After the end of the run of UR-500 test launches, the rocket (now designated Proton) and its successors were largely employed in the launch of the Zond lunar spacecraft. However, on 16 November 1968 11:40 UTC, the final and much larger Proton 4 was launched into orbit via Proton-K rocket from Baikonur Cosmodrome Site 81/24 to continue the search for the quark and supplement the earlier Proton satellites' cosmic ray measurements. This final Proton reentered Earth's atmosphere on 24 July 1969.

==Legacy==

The Proton satellites were heralded by Soviet media as the start of a new stage in Soviet space exploration.

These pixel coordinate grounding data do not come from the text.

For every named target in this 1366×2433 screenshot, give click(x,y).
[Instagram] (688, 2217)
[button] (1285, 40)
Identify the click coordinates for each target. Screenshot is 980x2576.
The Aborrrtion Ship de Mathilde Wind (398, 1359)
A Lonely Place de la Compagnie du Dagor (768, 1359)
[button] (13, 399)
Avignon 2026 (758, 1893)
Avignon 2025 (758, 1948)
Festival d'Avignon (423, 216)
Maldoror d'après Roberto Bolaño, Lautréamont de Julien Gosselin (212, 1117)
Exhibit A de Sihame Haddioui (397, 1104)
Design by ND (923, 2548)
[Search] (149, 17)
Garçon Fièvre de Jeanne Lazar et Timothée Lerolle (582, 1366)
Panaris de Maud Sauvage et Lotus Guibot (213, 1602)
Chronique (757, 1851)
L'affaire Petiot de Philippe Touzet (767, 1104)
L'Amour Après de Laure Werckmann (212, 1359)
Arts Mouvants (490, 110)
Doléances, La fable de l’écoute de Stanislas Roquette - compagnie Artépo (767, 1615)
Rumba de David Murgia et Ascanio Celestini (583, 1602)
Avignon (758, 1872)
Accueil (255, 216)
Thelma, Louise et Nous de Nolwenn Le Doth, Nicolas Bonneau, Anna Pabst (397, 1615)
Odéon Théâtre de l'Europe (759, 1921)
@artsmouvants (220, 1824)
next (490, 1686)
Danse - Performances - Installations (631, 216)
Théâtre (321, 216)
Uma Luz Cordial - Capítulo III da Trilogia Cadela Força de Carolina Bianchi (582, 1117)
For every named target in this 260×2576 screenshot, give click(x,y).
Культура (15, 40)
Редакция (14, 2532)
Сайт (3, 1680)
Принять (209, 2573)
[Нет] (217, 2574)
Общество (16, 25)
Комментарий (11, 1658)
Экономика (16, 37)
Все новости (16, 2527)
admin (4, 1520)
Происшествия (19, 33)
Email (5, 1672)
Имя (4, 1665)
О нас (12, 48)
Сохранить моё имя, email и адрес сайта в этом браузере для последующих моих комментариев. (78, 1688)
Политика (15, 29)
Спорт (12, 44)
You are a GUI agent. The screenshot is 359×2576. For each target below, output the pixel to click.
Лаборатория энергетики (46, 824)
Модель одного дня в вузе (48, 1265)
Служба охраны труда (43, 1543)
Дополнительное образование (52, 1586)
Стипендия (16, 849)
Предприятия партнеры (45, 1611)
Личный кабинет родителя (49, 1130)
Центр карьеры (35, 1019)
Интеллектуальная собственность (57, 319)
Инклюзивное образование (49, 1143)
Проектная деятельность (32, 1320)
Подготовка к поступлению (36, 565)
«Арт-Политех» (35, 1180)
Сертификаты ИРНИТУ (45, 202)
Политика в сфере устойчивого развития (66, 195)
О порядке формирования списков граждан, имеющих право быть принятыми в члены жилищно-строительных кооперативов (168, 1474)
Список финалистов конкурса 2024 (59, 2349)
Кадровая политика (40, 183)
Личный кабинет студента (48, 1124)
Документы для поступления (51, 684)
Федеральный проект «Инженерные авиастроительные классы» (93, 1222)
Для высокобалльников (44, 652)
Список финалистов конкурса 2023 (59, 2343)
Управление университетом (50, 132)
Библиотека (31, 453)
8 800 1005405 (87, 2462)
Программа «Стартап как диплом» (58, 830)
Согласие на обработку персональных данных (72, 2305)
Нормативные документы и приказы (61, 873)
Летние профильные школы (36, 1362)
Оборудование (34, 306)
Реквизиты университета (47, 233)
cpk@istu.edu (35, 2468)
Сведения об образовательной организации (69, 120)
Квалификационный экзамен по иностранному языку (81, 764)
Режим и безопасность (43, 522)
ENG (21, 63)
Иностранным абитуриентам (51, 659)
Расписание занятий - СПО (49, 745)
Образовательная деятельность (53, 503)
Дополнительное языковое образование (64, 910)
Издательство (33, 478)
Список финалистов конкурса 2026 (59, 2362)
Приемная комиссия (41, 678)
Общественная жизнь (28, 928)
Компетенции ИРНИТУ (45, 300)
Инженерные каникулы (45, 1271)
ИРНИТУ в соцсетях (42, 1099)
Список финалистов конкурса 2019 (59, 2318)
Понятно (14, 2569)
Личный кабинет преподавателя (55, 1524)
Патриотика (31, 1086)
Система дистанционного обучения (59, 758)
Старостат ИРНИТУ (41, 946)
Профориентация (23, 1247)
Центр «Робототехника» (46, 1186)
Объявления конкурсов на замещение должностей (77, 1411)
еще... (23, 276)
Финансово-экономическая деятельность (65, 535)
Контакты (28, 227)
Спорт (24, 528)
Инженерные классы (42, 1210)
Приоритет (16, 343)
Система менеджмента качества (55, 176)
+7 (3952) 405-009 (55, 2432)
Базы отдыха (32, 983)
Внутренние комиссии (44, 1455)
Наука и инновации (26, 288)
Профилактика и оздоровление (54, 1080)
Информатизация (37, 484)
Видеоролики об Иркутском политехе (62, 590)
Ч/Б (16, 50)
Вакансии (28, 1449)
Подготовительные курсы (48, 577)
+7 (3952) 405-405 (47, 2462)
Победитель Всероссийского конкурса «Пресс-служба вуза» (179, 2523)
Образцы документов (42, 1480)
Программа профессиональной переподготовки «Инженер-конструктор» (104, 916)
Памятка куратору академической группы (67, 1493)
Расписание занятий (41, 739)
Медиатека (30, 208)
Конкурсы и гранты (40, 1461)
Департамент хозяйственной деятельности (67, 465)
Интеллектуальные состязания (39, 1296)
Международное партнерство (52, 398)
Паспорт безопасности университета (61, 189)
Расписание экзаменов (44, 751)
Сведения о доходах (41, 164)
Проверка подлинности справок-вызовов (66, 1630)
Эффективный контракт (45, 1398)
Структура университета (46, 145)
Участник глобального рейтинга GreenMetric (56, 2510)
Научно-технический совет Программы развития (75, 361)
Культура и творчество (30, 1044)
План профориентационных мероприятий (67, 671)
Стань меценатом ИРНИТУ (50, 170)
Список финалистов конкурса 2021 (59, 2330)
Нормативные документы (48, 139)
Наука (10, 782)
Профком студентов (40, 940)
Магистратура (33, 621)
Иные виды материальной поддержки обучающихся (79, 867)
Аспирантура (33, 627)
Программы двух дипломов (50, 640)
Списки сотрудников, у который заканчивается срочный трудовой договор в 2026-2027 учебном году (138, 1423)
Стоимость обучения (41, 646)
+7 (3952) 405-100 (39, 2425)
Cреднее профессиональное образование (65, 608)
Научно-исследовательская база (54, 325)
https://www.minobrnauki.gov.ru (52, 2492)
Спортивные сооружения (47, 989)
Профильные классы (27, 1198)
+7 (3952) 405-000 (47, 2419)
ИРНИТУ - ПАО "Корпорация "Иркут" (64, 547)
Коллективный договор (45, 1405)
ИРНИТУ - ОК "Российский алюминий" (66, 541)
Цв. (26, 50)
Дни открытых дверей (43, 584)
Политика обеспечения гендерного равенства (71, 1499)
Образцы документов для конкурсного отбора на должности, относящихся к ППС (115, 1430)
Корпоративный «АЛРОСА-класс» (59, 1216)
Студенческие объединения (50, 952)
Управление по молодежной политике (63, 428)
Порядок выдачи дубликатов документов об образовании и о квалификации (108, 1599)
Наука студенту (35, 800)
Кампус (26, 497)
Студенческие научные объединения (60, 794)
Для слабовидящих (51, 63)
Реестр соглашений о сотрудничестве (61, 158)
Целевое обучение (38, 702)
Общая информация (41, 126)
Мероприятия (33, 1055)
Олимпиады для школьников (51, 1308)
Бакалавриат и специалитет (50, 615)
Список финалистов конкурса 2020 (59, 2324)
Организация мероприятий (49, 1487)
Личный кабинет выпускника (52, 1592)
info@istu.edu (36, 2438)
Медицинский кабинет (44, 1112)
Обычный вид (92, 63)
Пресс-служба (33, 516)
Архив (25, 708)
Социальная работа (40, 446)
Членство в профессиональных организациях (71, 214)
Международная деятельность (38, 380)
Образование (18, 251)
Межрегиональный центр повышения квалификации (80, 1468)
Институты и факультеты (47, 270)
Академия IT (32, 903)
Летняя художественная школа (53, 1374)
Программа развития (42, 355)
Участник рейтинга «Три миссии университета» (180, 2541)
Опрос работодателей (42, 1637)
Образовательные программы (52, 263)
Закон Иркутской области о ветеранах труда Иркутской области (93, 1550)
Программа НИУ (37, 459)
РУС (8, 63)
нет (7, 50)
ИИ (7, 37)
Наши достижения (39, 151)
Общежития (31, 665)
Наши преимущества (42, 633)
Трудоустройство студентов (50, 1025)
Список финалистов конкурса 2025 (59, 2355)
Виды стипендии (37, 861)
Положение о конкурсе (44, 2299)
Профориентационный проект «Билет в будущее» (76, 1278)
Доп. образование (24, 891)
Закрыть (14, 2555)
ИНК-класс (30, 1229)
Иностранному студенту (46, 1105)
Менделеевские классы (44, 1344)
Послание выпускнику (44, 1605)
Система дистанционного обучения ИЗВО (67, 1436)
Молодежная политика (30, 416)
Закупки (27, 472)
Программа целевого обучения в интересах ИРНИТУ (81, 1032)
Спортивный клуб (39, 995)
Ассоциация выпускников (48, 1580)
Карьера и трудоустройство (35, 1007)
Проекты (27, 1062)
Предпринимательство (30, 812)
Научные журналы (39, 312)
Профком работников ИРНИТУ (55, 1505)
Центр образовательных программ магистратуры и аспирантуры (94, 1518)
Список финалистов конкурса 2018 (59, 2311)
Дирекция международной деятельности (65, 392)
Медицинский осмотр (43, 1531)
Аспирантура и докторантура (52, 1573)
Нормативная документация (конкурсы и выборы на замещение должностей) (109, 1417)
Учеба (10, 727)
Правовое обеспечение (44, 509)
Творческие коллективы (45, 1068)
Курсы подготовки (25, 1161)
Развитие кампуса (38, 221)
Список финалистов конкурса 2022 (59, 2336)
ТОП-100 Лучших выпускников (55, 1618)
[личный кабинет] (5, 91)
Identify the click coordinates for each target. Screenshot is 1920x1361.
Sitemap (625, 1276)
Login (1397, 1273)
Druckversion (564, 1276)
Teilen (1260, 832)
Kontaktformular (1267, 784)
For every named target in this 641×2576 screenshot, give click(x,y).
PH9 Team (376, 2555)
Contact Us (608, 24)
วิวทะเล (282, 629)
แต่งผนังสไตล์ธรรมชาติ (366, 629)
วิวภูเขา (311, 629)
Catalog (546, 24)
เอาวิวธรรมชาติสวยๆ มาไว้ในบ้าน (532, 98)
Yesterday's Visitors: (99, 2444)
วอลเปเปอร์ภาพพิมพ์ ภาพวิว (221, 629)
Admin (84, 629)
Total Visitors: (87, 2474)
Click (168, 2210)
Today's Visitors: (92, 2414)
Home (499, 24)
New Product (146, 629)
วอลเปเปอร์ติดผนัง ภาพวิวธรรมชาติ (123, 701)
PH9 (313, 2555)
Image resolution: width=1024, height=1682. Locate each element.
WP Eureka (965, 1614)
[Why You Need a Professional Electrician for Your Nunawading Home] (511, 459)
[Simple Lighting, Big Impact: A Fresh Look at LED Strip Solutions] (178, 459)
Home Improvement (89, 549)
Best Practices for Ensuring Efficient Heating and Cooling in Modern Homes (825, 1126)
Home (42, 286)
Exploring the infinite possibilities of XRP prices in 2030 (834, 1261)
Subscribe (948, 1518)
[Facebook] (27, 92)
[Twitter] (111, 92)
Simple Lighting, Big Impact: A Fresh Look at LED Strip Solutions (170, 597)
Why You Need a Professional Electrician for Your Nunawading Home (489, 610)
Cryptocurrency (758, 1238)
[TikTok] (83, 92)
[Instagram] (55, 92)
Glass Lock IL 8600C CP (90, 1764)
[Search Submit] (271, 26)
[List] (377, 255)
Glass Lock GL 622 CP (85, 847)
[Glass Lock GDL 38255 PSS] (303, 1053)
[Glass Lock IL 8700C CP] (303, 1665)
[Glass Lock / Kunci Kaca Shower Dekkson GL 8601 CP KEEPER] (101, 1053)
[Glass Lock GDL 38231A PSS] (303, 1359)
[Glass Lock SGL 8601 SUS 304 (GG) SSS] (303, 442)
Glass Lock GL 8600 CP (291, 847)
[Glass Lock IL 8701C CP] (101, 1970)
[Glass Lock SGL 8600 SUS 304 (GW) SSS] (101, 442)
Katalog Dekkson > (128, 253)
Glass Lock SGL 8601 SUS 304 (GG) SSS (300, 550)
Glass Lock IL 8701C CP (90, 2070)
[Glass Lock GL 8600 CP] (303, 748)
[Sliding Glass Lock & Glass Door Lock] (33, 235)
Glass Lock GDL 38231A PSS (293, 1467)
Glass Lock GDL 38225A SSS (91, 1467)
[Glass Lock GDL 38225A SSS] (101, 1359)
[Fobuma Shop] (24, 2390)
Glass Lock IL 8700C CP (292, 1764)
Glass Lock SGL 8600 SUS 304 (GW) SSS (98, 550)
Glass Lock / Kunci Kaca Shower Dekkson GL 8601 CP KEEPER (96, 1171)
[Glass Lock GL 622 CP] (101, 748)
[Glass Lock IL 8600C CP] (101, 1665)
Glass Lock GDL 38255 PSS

The success of Proton afforded Chelomey a status in the Soviet rocket industry equal to that of Sergei Korolev of OKB-1 (developer of Sputnik, Vostok, and Voskhod) and Mikhail Yangel of OKB-456 (an important designer of military missiles). The UR-500, originally named "Gerkules" (Геркулес) ('Hercules'), was renamed "Proton" when news reports conflated the launcher and its payload. Though the Proton was never used in the ICBM role it had been built for, the rocket became an extraordinarily successful booster for commercial satellites, serving well into the 1990s.